Work instruction →
Print the data that follows without changing a single word.

(Items from a data source)
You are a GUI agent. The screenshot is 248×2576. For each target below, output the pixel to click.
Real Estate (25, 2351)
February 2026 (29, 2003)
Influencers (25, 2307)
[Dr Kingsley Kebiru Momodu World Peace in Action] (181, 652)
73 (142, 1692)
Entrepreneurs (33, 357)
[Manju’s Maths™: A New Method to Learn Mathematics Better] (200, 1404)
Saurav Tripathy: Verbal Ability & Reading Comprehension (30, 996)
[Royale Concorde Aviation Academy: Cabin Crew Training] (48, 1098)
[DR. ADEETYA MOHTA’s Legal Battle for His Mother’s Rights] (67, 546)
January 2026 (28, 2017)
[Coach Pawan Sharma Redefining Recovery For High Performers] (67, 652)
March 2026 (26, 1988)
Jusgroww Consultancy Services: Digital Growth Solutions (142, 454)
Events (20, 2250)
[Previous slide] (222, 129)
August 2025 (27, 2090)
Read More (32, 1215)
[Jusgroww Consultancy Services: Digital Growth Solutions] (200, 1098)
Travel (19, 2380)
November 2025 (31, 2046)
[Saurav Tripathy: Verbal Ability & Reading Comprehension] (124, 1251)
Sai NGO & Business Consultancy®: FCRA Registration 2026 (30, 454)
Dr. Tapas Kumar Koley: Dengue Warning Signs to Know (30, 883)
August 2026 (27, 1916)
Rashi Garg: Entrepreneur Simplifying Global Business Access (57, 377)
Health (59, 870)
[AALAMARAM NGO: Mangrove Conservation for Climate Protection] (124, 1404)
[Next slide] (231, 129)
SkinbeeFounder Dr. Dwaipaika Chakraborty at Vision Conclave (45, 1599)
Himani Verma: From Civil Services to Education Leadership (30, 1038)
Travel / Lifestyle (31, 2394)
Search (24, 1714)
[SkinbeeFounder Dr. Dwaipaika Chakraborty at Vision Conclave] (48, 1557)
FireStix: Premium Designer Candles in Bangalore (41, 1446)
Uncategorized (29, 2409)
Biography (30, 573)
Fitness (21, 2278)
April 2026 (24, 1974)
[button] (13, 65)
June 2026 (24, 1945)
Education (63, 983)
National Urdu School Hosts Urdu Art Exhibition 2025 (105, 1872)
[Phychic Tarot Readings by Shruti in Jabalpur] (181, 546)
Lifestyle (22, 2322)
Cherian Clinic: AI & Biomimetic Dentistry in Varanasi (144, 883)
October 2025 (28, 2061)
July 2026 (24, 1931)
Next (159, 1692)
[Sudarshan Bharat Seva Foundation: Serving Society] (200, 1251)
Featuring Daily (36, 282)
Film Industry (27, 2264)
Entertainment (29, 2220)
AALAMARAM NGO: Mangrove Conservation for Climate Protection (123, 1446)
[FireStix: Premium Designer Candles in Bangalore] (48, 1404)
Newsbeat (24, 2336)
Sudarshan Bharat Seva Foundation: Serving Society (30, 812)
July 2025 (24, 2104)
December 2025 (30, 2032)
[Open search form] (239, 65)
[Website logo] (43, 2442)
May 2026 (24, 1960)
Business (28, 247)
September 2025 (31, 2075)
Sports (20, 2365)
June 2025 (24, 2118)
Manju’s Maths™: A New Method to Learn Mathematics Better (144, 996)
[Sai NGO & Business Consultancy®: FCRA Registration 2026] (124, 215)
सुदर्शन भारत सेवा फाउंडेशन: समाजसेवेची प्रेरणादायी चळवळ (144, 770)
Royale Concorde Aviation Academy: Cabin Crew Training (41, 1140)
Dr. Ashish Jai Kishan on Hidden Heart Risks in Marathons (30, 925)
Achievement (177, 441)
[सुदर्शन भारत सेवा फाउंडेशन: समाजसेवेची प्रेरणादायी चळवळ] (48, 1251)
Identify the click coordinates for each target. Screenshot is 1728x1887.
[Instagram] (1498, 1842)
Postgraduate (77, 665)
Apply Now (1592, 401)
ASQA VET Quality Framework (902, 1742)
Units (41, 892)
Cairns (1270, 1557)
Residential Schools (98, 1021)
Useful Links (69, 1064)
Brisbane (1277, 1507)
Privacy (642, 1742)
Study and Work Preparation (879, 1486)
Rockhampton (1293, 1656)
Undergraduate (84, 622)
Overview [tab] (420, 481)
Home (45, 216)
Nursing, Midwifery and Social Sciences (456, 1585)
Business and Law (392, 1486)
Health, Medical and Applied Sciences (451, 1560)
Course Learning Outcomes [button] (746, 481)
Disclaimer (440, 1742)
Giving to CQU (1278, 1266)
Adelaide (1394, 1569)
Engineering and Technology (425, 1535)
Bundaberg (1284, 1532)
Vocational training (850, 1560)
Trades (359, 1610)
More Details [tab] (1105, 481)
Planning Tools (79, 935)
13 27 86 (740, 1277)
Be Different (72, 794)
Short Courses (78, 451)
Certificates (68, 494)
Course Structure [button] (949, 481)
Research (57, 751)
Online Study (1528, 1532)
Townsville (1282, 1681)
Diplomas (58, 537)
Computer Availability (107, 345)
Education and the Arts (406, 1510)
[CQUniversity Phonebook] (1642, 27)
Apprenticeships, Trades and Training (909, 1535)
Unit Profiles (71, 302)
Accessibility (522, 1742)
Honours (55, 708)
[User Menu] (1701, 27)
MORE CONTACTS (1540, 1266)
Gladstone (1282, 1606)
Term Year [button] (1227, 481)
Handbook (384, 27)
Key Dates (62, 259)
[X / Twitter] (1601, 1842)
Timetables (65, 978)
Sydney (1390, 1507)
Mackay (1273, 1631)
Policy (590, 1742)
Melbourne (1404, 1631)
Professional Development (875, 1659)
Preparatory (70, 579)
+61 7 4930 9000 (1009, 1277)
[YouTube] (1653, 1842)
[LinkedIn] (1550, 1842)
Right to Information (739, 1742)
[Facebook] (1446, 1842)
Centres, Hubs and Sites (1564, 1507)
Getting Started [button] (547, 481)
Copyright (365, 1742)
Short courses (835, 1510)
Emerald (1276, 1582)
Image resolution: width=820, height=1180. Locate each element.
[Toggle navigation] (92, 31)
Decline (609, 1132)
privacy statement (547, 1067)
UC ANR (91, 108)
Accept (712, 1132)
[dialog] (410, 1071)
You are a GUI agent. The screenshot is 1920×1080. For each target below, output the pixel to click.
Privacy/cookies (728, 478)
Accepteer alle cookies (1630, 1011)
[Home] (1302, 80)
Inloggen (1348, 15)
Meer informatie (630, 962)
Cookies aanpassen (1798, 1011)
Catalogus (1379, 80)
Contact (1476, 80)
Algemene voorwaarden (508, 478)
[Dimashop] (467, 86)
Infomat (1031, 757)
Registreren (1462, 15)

Solution to this task →
You are a GUI agent. The screenshot is 248×2576. For each target below, output the pixel to click.
Real Estate (25, 2351)
February 2026 (29, 2003)
Influencers (25, 2307)
[Dr Kingsley Kebiru Momodu World Peace in Action] (181, 652)
73 (142, 1692)
Entrepreneurs (33, 357)
[Manju’s Maths™: A New Method to Learn Mathematics Better] (200, 1404)
Saurav Tripathy: Verbal Ability & Reading Comprehension (30, 996)
[Royale Concorde Aviation Academy: Cabin Crew Training] (48, 1098)
[DR. ADEETYA MOHTA’s Legal Battle for His Mother’s Rights] (67, 546)
January 2026 (28, 2017)
[Coach Pawan Sharma Redefining Recovery For High Performers] (67, 652)
March 2026 (26, 1988)
Jusgroww Consultancy Services: Digital Growth Solutions (142, 454)
Events (20, 2250)
[Previous slide] (222, 129)
August 2025 (27, 2090)
Read More (32, 1215)
[Jusgroww Consultancy Services: Digital Growth Solutions] (200, 1098)
Travel (19, 2380)
November 2025 (31, 2046)
[Saurav Tripathy: Verbal Ability & Reading Comprehension] (124, 1251)
Sai NGO & Business Consultancy®: FCRA Registration 2026 (30, 454)
Dr. Tapas Kumar Koley: Dengue Warning Signs to Know (30, 883)
August 2026 (27, 1916)
Rashi Garg: Entrepreneur Simplifying Global Business Access (57, 377)
Health (59, 870)
[AALAMARAM NGO: Mangrove Conservation for Climate Protection] (124, 1404)
[Next slide] (231, 129)
SkinbeeFounder Dr. Dwaipaika Chakraborty at Vision Conclave (45, 1599)
Himani Verma: From Civil Services to Education Leadership (30, 1038)
Travel / Lifestyle (31, 2394)
Search (24, 1714)
[SkinbeeFounder Dr. Dwaipaika Chakraborty at Vision Conclave] (48, 1557)
FireStix: Premium Designer Candles in Bangalore (41, 1446)
Uncategorized (29, 2409)
Biography (30, 573)
Fitness (21, 2278)
April 2026 (24, 1974)
[button] (13, 65)
June 2026 (24, 1945)
Education (63, 983)
National Urdu School Hosts Urdu Art Exhibition 2025 (105, 1872)
[Phychic Tarot Readings by Shruti in Jabalpur] (181, 546)
Lifestyle (22, 2322)
Cherian Clinic: AI & Biomimetic Dentistry in Varanasi (144, 883)
October 2025 (28, 2061)
July 2026 (24, 1931)
Next (159, 1692)
[Sudarshan Bharat Seva Foundation: Serving Society] (200, 1251)
Featuring Daily (36, 282)
Film Industry (27, 2264)
Entertainment (29, 2220)
AALAMARAM NGO: Mangrove Conservation for Climate Protection (123, 1446)
[FireStix: Premium Designer Candles in Bangalore] (48, 1404)
Newsbeat (24, 2336)
Sudarshan Bharat Seva Foundation: Serving Society (30, 812)
July 2025 (24, 2104)
December 2025 (30, 2032)
[Open search form] (239, 65)
[Website logo] (43, 2442)
May 2026 (24, 1960)
Business (28, 247)
September 2025 (31, 2075)
Sports (20, 2365)
June 2025 (24, 2118)
Manju’s Maths™: A New Method to Learn Mathematics Better (144, 996)
[Sai NGO & Business Consultancy®: FCRA Registration 2026] (124, 215)
सुदर्शन भारत सेवा फाउंडेशन: समाजसेवेची प्रेरणादायी चळवळ (144, 770)
Royale Concorde Aviation Academy: Cabin Crew Training (41, 1140)
Dr. Ashish Jai Kishan on Hidden Heart Risks in Marathons (30, 925)
Achievement (177, 441)
[सुदर्शन भारत सेवा फाउंडेशन: समाजसेवेची प्रेरणादायी चळवळ] (48, 1251)
Identify the click coordinates for each target. Screenshot is 1728x1887.
[Instagram] (1498, 1842)
Postgraduate (77, 665)
Apply Now (1592, 401)
ASQA VET Quality Framework (902, 1742)
Units (41, 892)
Cairns (1270, 1557)
Residential Schools (98, 1021)
Useful Links (69, 1064)
Brisbane (1277, 1507)
Privacy (642, 1742)
Study and Work Preparation (879, 1486)
Rockhampton (1293, 1656)
Undergraduate (84, 622)
Overview [tab] (420, 481)
Home (45, 216)
Nursing, Midwifery and Social Sciences (456, 1585)
Business and Law (392, 1486)
Health, Medical and Applied Sciences (451, 1560)
Course Learning Outcomes [button] (746, 481)
Disclaimer (440, 1742)
Giving to CQU (1278, 1266)
Adelaide (1394, 1569)
Engineering and Technology (425, 1535)
Bundaberg (1284, 1532)
Vocational training (850, 1560)
Trades (359, 1610)
More Details [tab] (1105, 481)
Planning Tools (79, 935)
13 27 86 (740, 1277)
Be Different (72, 794)
Short Courses (78, 451)
Certificates (68, 494)
Course Structure [button] (949, 481)
Research (57, 751)
Online Study (1528, 1532)
Townsville (1282, 1681)
Diplomas (58, 537)
Computer Availability (107, 345)
Education and the Arts (406, 1510)
[CQUniversity Phonebook] (1642, 27)
Apprenticeships, Trades and Training (909, 1535)
Unit Profiles (71, 302)
Accessibility (522, 1742)
Honours (55, 708)
[User Menu] (1701, 27)
MORE CONTACTS (1540, 1266)
Gladstone (1282, 1606)
Term Year [button] (1227, 481)
Handbook (384, 27)
Key Dates (62, 259)
[X / Twitter] (1601, 1842)
Timetables (65, 978)
Sydney (1390, 1507)
Mackay (1273, 1631)
Policy (590, 1742)
Melbourne (1404, 1631)
Professional Development (875, 1659)
Preparatory (70, 579)
+61 7 4930 9000 (1009, 1277)
[YouTube] (1653, 1842)
[LinkedIn] (1550, 1842)
Right to Information (739, 1742)
[Facebook] (1446, 1842)
Centres, Hubs and Sites (1564, 1507)
Getting Started [button] (547, 481)
Copyright (365, 1742)
Short courses (835, 1510)
Emerald (1276, 1582)
Image resolution: width=820, height=1180. Locate each element.
[Toggle navigation] (92, 31)
Decline (609, 1132)
privacy statement (547, 1067)
UC ANR (91, 108)
Accept (712, 1132)
[dialog] (410, 1071)
You are a GUI agent. The screenshot is 1920×1080. For each target below, output the pixel to click.
Privacy/cookies (728, 478)
Accepteer alle cookies (1630, 1011)
[Home] (1302, 80)
Inloggen (1348, 15)
Meer informatie (630, 962)
Cookies aanpassen (1798, 1011)
Catalogus (1379, 80)
Contact (1476, 80)
Algemene voorwaarden (508, 478)
[Dimashop] (467, 86)
Infomat (1031, 757)
Registreren (1462, 15)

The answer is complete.